◆ **Listed entries**
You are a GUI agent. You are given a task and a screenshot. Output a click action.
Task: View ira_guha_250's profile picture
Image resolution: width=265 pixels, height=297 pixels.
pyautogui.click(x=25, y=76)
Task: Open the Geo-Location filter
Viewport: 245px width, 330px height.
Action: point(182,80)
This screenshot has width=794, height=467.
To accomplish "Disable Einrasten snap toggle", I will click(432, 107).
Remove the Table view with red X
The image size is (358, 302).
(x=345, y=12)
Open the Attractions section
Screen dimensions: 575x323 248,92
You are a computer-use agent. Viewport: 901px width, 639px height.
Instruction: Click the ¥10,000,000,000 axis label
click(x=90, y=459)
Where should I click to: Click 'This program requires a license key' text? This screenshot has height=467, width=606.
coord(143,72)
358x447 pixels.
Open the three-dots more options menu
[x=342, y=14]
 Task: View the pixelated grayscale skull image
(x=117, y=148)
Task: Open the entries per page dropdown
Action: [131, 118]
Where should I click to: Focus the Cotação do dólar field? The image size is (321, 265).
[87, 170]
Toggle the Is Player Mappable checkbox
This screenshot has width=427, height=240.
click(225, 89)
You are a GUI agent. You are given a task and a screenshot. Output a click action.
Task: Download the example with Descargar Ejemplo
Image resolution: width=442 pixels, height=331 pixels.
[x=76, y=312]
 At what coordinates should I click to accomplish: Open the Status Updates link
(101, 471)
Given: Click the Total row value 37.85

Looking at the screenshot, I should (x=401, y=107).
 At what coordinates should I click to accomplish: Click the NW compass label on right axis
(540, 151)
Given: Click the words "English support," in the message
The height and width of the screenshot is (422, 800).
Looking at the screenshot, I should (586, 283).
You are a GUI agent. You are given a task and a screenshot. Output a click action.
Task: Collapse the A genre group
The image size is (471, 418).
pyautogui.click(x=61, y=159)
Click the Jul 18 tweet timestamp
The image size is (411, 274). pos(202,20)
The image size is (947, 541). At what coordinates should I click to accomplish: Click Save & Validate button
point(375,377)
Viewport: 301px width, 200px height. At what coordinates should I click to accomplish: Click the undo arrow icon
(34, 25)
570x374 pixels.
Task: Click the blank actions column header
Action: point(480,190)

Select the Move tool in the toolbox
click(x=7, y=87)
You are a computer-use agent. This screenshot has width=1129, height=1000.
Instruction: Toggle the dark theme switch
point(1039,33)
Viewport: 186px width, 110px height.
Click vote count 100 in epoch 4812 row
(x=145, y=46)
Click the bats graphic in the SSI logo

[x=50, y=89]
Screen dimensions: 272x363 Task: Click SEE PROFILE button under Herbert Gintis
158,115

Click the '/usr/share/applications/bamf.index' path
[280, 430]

◆ **Requirements**
Gather and copy out every line of the items above that contains the string "Where".

◆ **Exercise result**
Where should I click to: Click 'This program requires a license key' text? This screenshot has height=467, width=606.
Where should I click to: Focus the Cotação do dólar field? The image size is (321, 265).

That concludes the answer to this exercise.